Everything in the entries except the pictures should be repeated exactly.
** Provided records follows **
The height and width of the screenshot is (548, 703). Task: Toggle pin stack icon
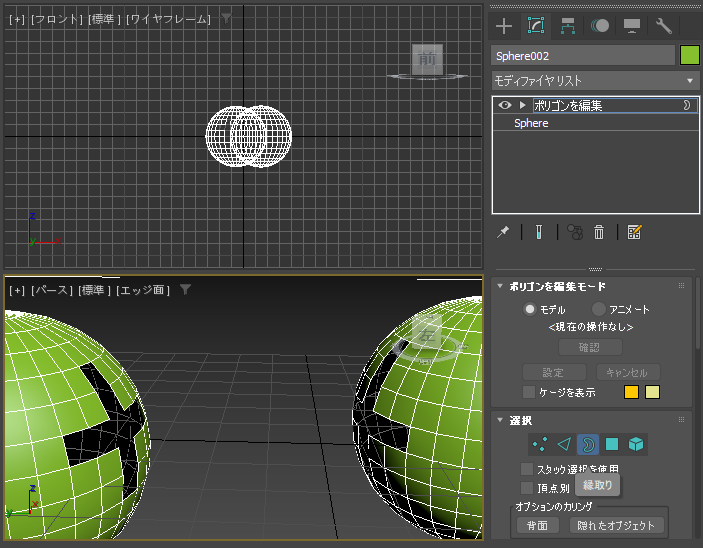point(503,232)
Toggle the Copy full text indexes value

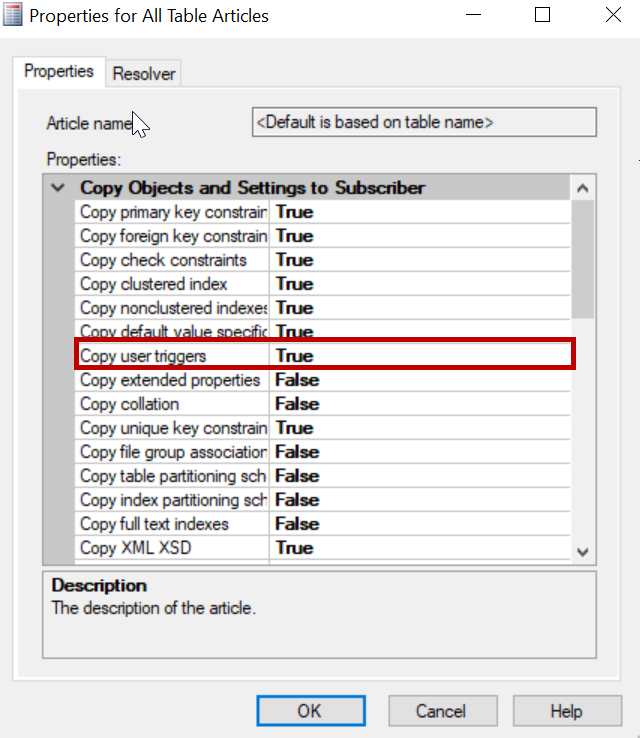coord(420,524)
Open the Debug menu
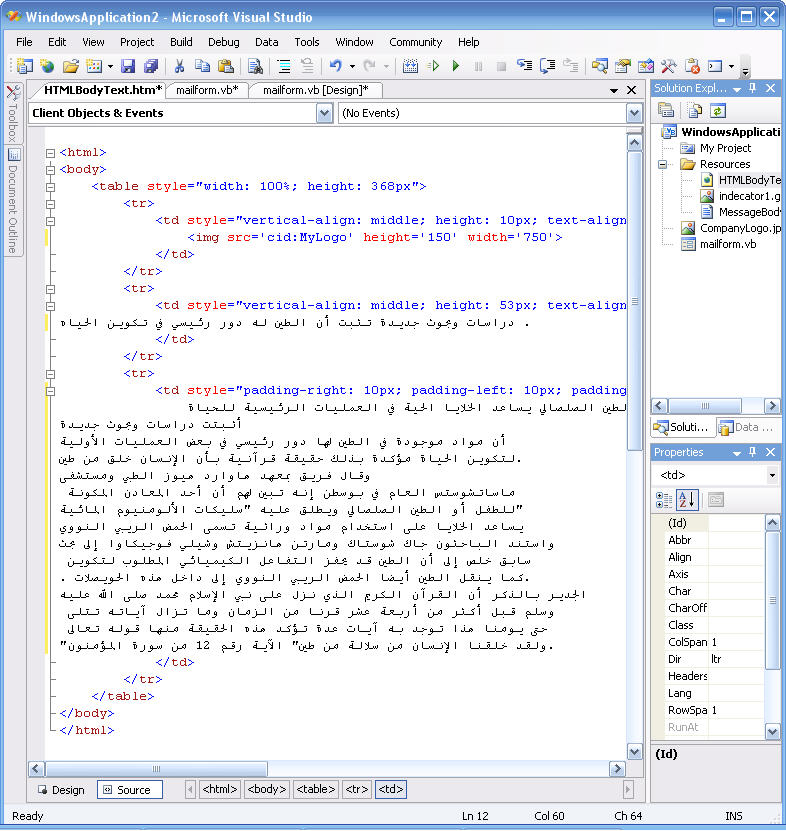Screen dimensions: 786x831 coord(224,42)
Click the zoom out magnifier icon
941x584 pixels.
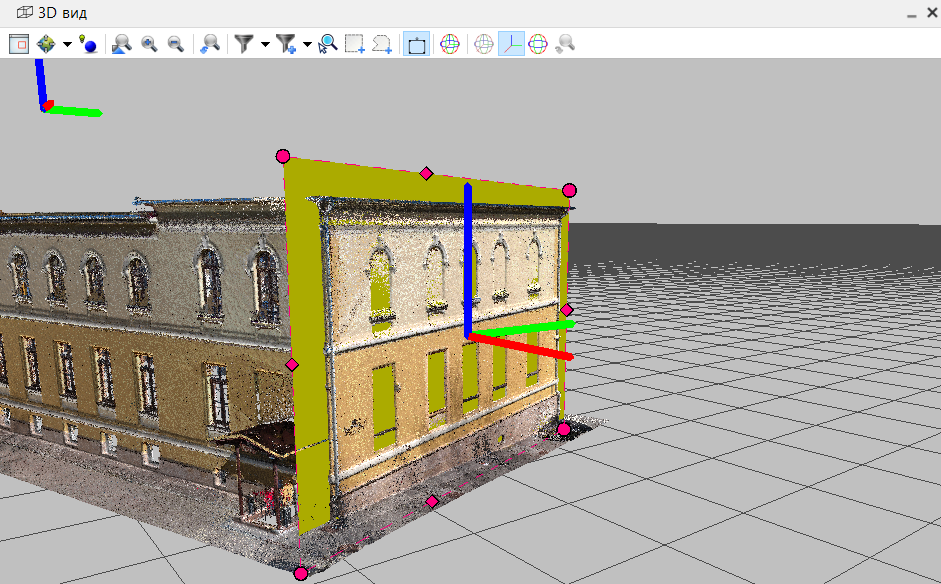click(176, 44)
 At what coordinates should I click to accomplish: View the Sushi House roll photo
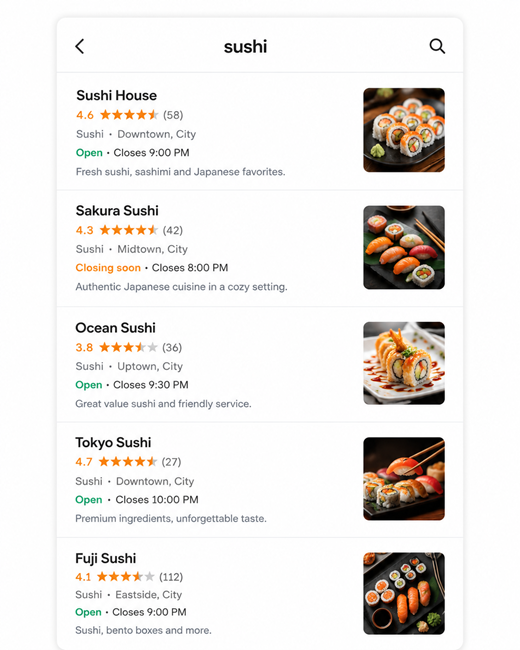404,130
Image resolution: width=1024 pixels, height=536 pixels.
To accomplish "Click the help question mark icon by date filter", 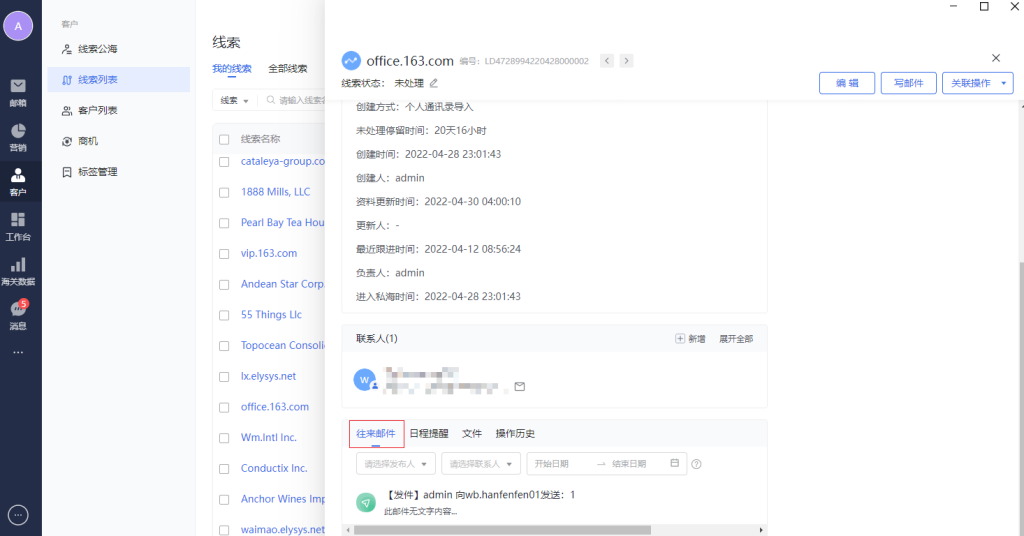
** End of Provided records **
Answer to the exercise:
The height and width of the screenshot is (548, 703). Task: Toggle pin stack icon
point(503,232)
Toggle the Copy full text indexes value

coord(420,524)
Open the Debug menu
Screen dimensions: 786x831 coord(224,42)
Click the zoom out magnifier icon
941x584 pixels.
click(176, 44)
 At what coordinates should I click to accomplish: View the Sushi House roll photo
404,130
Image resolution: width=1024 pixels, height=536 pixels.
To accomplish "Click the help question mark icon by date filter", 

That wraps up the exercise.